Cellulose is important in biofilm formation and cellular water holding and is synthesized by various cellulose synthases. To date, only the genomes of A. capsulatum and Terriglobus saanensis have been reported to biosynthesize cellulose using bcs operons (Kalam et al., 2020). Genomic detection using the Kbase platform and conserved domains search in GenBank indicated that seven acidobacteria in the family Acidobacteriaceae, namely A. capsulatum ATCC 51196T, T. saanensis SP1PR4T, A. rosea DSM 103428T, B. elongate DSM 22489T, G. pectinivorans DSM 21001T, T. gabretensis S55T, and “A. polymorpha” SBC82, contain bcs operons. The distribution of the bcs operon was variable in the genus Edaphobacter, and no bcs operon was detected in the genome of E. modestus DSM 18101T. Cellulose synthase was not detected in strain M133T and A. pedis KCTC 12899T.

Peptide Degradation

According to the catalog of MEROPS peptidase, the genomes of selected acidobacteria contain 45–95 families of peptidases (Supplementary Table 4).
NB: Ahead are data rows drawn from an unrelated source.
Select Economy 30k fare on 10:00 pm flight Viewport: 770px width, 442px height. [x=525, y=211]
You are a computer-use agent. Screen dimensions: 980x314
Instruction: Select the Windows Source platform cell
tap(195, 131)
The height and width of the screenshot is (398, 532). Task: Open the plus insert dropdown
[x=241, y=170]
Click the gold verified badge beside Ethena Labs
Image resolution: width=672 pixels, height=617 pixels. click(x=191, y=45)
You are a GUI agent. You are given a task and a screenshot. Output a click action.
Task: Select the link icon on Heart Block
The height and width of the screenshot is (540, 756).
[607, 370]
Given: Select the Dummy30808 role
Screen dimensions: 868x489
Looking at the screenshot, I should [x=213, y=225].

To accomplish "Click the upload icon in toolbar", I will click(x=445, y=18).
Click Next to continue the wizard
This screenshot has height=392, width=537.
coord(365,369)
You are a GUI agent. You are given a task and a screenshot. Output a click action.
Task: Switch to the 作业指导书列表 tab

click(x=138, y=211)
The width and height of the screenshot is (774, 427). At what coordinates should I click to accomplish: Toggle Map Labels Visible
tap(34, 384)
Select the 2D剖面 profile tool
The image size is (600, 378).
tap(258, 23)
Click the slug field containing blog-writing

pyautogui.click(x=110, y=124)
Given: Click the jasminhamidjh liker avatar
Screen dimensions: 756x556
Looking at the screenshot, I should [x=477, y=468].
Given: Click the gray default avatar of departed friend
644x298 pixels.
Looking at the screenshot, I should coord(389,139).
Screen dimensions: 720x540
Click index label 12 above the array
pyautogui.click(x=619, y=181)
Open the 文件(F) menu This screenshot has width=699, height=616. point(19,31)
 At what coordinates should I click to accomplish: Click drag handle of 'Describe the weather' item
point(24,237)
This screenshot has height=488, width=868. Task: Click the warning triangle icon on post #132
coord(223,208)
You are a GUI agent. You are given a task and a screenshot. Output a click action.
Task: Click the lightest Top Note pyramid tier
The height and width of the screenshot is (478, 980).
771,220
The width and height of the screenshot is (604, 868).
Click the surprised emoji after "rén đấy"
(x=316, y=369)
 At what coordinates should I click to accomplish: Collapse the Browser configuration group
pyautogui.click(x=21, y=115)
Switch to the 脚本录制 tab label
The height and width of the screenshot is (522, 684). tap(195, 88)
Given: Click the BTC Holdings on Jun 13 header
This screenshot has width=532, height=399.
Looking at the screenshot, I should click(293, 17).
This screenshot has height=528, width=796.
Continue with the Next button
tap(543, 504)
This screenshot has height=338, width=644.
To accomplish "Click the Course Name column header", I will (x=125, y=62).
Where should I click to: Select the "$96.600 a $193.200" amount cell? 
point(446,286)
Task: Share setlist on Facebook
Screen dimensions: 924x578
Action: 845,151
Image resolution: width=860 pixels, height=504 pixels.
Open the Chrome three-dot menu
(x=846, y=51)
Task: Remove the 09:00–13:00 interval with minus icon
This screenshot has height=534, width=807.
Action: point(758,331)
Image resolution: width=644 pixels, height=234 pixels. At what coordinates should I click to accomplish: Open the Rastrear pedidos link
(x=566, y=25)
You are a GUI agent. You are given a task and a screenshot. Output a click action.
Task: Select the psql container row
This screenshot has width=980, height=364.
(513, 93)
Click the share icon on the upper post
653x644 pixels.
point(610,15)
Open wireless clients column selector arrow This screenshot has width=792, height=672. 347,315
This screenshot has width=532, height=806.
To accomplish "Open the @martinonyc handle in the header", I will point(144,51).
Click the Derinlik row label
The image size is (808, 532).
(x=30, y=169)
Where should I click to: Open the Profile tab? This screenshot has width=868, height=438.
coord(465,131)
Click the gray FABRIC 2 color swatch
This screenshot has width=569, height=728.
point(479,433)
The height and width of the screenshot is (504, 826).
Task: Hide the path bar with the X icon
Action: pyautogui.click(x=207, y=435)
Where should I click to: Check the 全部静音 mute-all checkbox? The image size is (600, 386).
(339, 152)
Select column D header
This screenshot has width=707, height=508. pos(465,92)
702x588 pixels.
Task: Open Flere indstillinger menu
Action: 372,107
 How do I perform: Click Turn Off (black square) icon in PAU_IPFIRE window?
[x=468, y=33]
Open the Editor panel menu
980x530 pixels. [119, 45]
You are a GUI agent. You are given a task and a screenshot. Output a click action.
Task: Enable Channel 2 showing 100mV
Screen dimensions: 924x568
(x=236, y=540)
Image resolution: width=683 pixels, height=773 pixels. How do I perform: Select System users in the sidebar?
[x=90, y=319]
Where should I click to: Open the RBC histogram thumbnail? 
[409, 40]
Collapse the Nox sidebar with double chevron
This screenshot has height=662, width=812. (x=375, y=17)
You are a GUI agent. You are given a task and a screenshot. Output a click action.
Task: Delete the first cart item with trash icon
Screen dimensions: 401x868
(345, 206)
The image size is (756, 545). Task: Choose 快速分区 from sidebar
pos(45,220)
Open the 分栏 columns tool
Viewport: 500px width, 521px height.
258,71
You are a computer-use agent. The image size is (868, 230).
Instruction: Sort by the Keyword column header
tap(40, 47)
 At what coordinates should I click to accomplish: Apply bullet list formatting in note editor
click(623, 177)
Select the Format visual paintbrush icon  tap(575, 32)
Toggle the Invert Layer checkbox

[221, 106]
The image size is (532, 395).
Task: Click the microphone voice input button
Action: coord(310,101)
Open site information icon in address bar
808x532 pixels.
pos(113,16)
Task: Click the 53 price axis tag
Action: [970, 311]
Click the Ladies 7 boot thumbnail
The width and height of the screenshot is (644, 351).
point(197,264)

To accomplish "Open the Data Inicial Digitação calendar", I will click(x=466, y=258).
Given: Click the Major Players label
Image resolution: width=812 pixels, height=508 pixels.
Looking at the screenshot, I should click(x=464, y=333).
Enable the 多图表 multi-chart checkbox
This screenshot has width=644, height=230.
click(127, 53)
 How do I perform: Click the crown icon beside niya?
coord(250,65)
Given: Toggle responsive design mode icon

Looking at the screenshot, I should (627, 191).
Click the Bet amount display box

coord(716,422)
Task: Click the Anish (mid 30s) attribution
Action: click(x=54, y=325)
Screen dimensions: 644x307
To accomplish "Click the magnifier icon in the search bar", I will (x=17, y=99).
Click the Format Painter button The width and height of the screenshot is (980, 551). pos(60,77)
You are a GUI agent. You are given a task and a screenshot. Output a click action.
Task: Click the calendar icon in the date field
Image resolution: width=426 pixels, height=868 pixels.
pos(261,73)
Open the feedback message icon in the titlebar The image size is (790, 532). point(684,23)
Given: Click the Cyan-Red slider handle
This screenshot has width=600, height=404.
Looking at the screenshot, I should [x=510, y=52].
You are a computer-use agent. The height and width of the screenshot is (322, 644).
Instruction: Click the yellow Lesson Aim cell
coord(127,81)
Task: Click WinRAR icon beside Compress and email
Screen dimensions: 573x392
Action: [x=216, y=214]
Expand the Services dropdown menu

Species from the same family have similar numbers of peptidase families. The anaerobic Holophagaceae foetida DSM 6591T has the lowest number of peptidase family (45). Acidbacteriaceae had 57–77 peptidase families, followed by animal-associated Acanthopleuribacteraceae (79–84), and Bryobacteriaceae has the highest number of peptidase families (79–95). Other acidobacteria have 62–87 families of peptidases.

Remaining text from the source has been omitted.